Procedentes del mundo entero, los jóvenes se encuentran actualmente en Taizé todas las semanas del año para encuentros que pueden reunir de un domingo a otros hasta a 6.000 personas llegadas de más de 70 naciones. Con los años, cientos de miles de jóvenes han pasado por Taizé, meditando sobre el binomio “vida interior y solidaridades humanas”. Buscan descubrir, en las fuentes de la fe, un sentido a su vida. Además, se preparan para asumir responsabilidades allí donde viven. Hombres de Iglesia visitan de igual modo Taizé. Así, la comunidad acogió al Papa Juan Pablo II, a tres arzobispos de Canterbury, a metropolitas ortodoxos, a los 14 obispos luteranos de Suecia y a numerosos pastores del mundo entero.

 

Para apoyar a las jóvenes generaciones, la comunidad de Taizé anima de forma permanente una “peregrinación de confianza a través de la Tierra”. Esta peregrinación no organiza a los jóvenes en un movimiento que estuviera centrado en la comunidad, sino que les estimula a ser portadores de paz, de reconciliación y de confianza en sus ciudades, universidades, lugares de trabajo o parroquias, todo ello en comunión con todas las generaciones.
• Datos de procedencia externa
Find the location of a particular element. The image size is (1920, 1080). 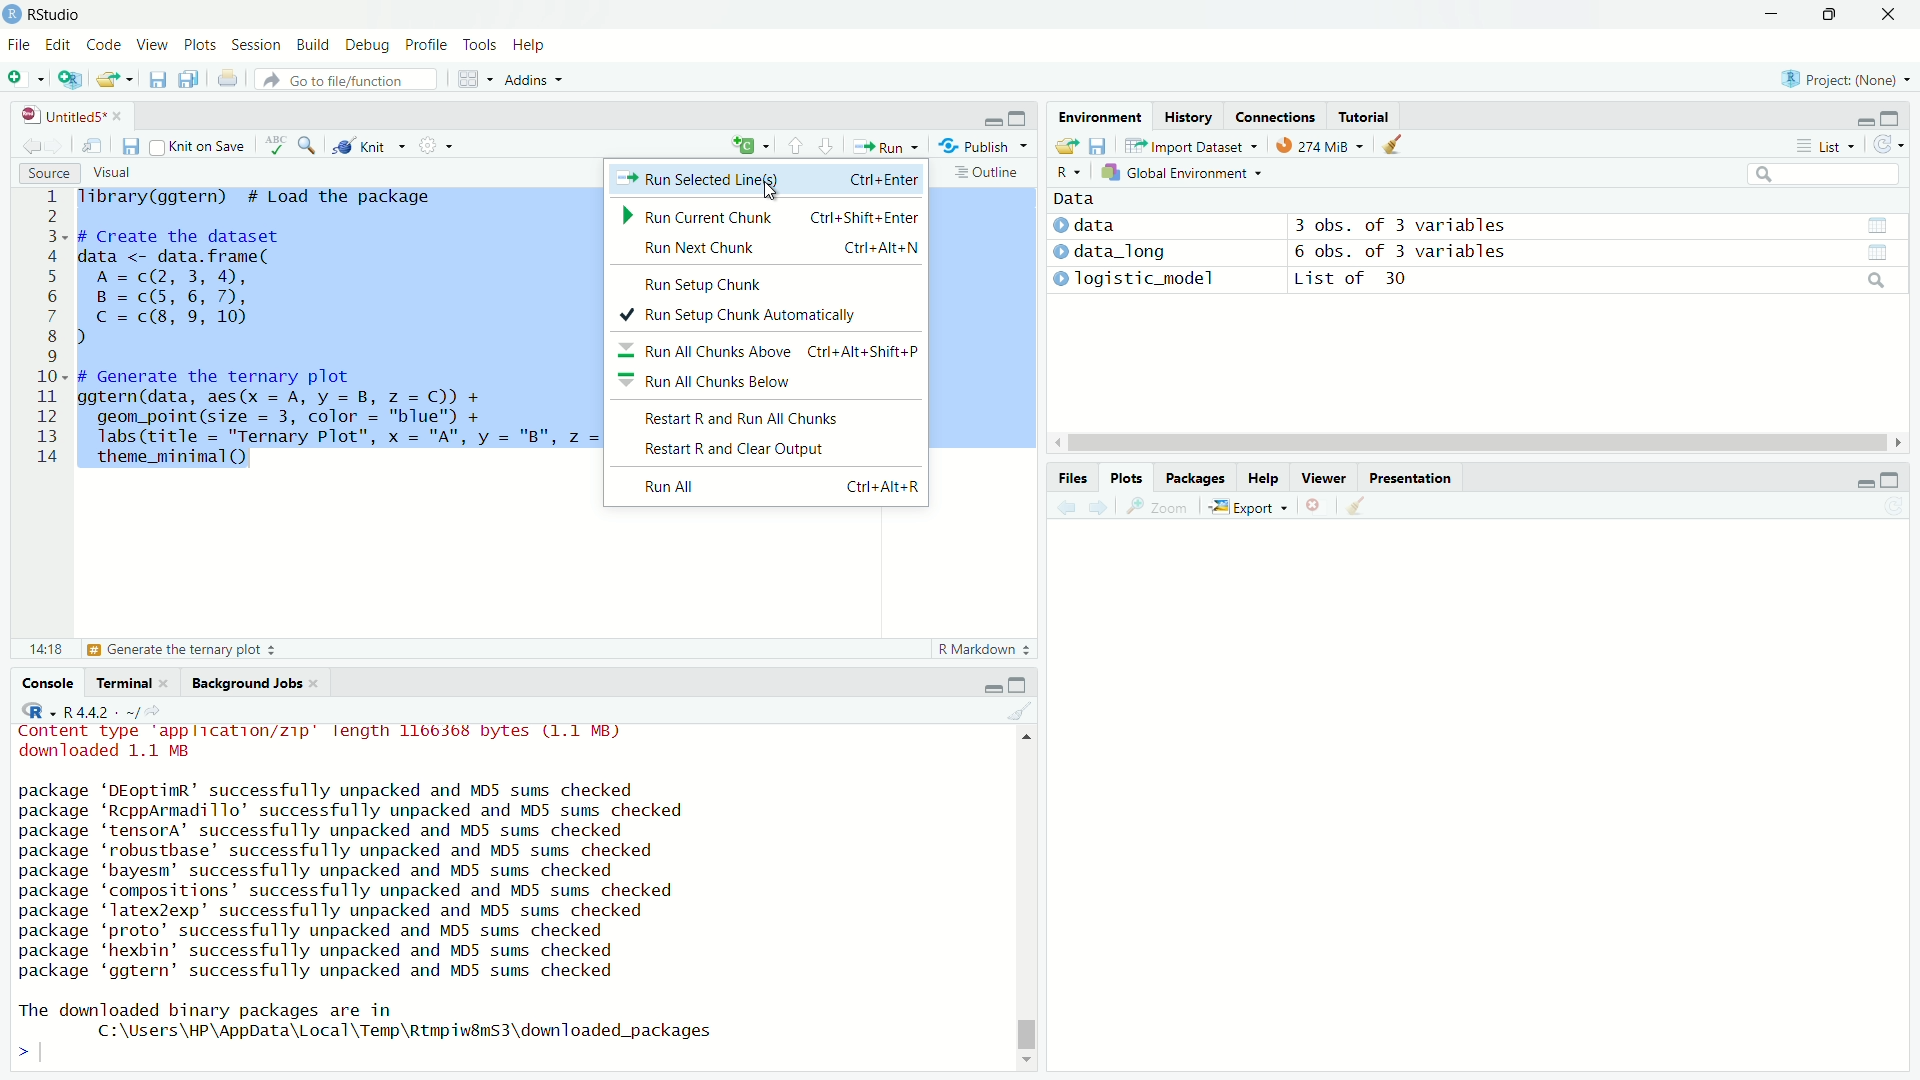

Como etapa de esa iniciativa, un encuentro europeo de 5 días reúne al final de cada año a varias decenas de miles de jóvenes en una gran ciudad europea, del Este o del Oeste.

 

Con ocasión del encuentro europeo, el hermano Roger publicaba todos los años una Carta, traducida a más de 50 lenguas, retomada y meditada durante un año por los jóvenes, allí donde viven o durante los encuentros en Taizé. Esta misiva, el fundador de Taizé a menudo la escribía a partir de un lugar de pobreza donde vivía por un tiempo (Calcuta, Chile, Haití, Etiopía, Filipinas, Sudáfrica…). Actualmente, por todo el mundo, el nombre de Taizé evoca paz, reconciliación y comunión, siempre a la espera de una primavera para la Iglesia: “Cuando la Iglesia escucha, cura y reconcilia, llega a ser lo que es en lo más luminoso de sí misma: diáfono reflejo de un amor”, aseguraba el hermano Roger.